The discovery of CSCs has made us gradually realize the complexity of tumors. CSCs are the roots of tumor occurrence, drug resistance, and postoperative recurrence. Therefore, the eradication of CSCs is of great significance for the treatment of cancer. At present, theoretical research on tumor stem cells is still in the initial stage, and many problems have not been solved. For example, CSCs and normal stem cells have very similar self-renewal, multidirectional differentiation, signaling pathways, and cell surface markers. How to effectively kill CSCs without damaging normal stem cells needs further research. Some regulatory mechanisms and biological behaviors of tumor stem cells have not been fully clarified. It is believed that with the continuous deepening of CSC research, more targets and a theoretical basis will be provided for clinical treatment.
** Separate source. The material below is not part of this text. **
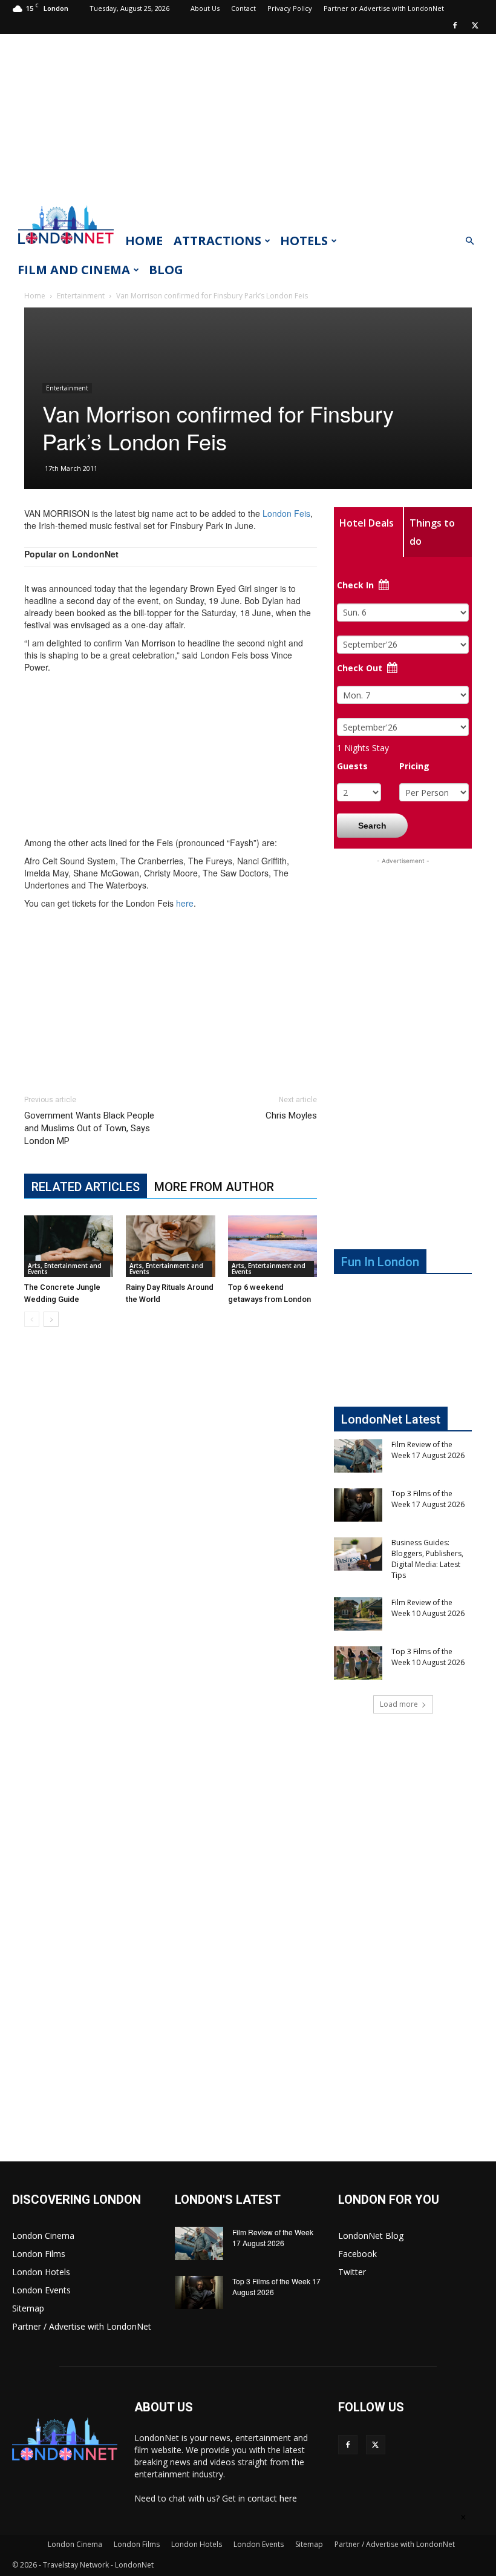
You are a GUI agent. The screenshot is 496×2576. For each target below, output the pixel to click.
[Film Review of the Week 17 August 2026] (358, 1456)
In addition to effective drugs targeting CSCs, it is also necessary to consider the heterogeneity of CSCs to eliminate tumor cells and CSCs more effectively, inhibit recurrence and improve the survival rate of patients. Although great progress has been made in research on the molecular mechanism of cancer, cancer detection and treatment, and the treatment methods have been continuously improved, there is still a lack of effective treatments for cancer. The targeting, slow release, good biocompatibility, and stability of nanomaterials will play a huge role. In addition, nanotargeting technology is used to track the biological characteristics of CTCs[104]. The physical and chemical properties of each component of the tumor microenvironment are different from those of normal tissues, and the tumor microenvironment plays a huge role in the process of tumor occurrence and development, which makes the tumor microenvironment an important target for nanomaterial-targeted therapy[105]. Although there are still several difficulties in the wide application of nanomaterials in clinical practice, the most important of which is biosafety, there is still no convincing evidence that nanomaterials can be effectively metabolized in the body without accumulation and causing toxic side effects. In addition, how to improve the linking efficiency of targeted molecules and nanomaterials, the activity of targeted molecules after linking, the stability of the binding of targeted substances and drug carriers, and the metabolic pathways and toxicity of nanomaterials in vivo have not yet been solved. However, the strong ability shown in the early stages makes us hypothesize that nanomaterials for CSC-targeted therapy have broad prospects as a new generation of tumor treatment. With the continuous deepening of CSC research and the rapid development of nanotechnology, these fields will potentially overlap and provide a strong guarantee for cancer treatment.

CONCLUSION

Cancer is a huge barrier for researchers due to its high mortality rate and resistance to treatments. For example, multidrug resistance, recurrence, and the spreading nature of cancer cells make cancer extremely difficult to treat. CSCs are the main reason for inducing the characteristics of drug resistance and the regenerative ability of tumor cells. Therefore, the targeted system of cancer treatment began to turn to stem cell research. As an emerging field, nanotechnology is mainly applied to materials and carrier structures with diameters between 1 and 100 nanometers. Because nanomaterials have similar dimensions, they differ in composition, structure, hydrophobicity, magnetism, immunogenicity, and other properties. CSC therapies based on these unique properties have been extensively studied, but only a few have entered clinical trials. To better improve clinical translation, further research on targeted drug delivery of nanocarriers is needed to reduce toxicity, enhance permeability and retention, and minimize the shielding effect of the protein corona. By rationally designing and constructing new NDDS to accurately target CSCs that have developed drug resistance, the efficiency of reversing multidrug resistance and inhibiting tumor growth can be effectively improved, providing a tremendous opportunity to improve cancer treatment or prognosis, which will ultimately improve the survival rate of cancer patients.